Transcribe word for word the lines below from the line with "The height and" through the line with "Click the Reports", ends included.

*** Opening of Data ***

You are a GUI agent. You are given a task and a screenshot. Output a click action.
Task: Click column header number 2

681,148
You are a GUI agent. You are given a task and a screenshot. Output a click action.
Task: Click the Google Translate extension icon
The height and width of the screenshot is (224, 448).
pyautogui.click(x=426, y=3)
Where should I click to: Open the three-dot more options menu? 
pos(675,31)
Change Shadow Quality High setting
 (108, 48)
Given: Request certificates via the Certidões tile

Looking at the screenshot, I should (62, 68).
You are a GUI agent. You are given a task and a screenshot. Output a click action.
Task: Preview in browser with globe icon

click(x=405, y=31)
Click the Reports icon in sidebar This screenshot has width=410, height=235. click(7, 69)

*** Close of Data ***
*** Opening of Data ***

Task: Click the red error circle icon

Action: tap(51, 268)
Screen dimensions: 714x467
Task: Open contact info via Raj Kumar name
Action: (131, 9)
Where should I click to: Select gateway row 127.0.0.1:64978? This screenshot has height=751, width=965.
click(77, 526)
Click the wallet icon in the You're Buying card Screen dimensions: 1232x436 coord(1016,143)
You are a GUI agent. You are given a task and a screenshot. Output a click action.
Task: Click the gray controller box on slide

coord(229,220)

*** Close of Data ***

**Result of this task**:
The height and width of the screenshot is (224, 448).
pyautogui.click(x=426, y=3)
Where should I click to: Open the three-dot more options menu? 
pos(675,31)
Change Shadow Quality High setting
 (108, 48)
Given: Request certificates via the Certidões tile

Looking at the screenshot, I should (62, 68).
You are a GUI agent. You are given a task and a screenshot. Output a click action.
Task: Preview in browser with globe icon

click(x=405, y=31)
Click the Reports icon in sidebar This screenshot has width=410, height=235. click(7, 69)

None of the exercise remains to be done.